Extracted material Block Start

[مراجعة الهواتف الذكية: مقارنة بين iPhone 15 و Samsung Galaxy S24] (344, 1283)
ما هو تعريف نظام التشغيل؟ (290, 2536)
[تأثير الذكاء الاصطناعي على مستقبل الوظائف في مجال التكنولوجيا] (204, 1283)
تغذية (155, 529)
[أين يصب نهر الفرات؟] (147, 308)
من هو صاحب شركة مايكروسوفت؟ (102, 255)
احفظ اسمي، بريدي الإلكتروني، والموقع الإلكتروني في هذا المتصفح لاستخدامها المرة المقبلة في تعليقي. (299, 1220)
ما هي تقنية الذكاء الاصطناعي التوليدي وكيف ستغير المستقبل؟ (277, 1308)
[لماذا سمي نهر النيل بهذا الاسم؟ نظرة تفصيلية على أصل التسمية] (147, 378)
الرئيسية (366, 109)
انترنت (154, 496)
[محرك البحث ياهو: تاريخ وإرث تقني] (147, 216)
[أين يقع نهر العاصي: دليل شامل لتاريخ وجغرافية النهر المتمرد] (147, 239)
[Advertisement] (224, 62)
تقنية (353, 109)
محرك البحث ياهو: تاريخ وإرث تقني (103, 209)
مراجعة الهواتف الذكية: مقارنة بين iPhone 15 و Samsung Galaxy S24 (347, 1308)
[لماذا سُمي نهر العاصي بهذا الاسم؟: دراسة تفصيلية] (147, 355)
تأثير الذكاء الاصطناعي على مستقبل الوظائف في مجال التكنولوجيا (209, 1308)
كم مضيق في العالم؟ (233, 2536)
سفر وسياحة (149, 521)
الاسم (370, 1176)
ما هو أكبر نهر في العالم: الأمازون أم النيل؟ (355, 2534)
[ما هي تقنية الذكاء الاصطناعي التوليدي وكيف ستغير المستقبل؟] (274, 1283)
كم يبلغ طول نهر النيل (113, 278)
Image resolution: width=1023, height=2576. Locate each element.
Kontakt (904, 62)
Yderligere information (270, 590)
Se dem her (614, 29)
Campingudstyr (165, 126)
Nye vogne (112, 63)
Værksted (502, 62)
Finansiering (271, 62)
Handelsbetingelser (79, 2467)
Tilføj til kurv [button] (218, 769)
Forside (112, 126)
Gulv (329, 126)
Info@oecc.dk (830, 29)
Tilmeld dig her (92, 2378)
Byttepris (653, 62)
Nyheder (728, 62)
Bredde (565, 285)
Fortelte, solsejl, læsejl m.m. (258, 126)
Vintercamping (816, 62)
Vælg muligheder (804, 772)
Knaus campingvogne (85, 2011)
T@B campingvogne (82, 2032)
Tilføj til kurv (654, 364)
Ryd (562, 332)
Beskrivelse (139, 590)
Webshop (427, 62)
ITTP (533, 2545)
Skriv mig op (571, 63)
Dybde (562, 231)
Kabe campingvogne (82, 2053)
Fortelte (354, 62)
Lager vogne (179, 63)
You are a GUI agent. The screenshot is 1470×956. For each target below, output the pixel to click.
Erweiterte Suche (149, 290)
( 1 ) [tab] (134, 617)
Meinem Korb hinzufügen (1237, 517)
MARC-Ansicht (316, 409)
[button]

Extracted material Block End

What is expected - Tell me how many lines in the entries contain the string "ياهو", and give nothing besides that number.

Task answer - 2